--- START OF Information given ---
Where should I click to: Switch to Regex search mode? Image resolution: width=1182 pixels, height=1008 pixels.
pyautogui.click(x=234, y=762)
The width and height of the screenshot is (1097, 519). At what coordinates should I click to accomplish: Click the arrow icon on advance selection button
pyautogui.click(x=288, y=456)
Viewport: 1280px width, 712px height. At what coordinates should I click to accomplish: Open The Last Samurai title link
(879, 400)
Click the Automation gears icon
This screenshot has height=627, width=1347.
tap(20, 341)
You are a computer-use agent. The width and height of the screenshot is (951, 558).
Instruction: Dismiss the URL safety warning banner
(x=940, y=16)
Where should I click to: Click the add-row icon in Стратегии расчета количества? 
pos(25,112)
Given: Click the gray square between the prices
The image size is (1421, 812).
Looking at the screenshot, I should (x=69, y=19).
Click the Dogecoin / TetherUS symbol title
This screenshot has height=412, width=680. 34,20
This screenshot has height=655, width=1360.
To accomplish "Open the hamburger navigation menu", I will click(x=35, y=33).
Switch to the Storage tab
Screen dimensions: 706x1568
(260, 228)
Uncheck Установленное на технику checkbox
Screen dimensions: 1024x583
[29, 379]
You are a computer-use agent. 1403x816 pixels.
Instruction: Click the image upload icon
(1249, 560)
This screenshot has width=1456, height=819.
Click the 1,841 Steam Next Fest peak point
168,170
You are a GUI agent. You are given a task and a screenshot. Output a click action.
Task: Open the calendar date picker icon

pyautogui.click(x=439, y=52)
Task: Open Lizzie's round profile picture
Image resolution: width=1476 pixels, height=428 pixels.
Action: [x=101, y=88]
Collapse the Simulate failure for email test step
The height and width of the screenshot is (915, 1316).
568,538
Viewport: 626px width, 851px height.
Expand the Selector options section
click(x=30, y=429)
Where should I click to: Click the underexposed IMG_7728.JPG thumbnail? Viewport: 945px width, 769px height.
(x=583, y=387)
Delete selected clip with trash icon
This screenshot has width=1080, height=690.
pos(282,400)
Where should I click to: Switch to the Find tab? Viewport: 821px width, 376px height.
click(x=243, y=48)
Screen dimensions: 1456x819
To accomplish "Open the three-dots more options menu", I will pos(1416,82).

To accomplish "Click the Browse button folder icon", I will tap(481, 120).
--- END OF Information given ---
Return each line above that contains the string "will". Treat the match as case-sensitive.

• _Exercise solution_:
To accomplish "Open the hamburger navigation menu", I will click(x=35, y=33).
To accomplish "Open the three-dots more options menu", I will pos(1416,82).
To accomplish "Click the Browse button folder icon", I will tap(481, 120).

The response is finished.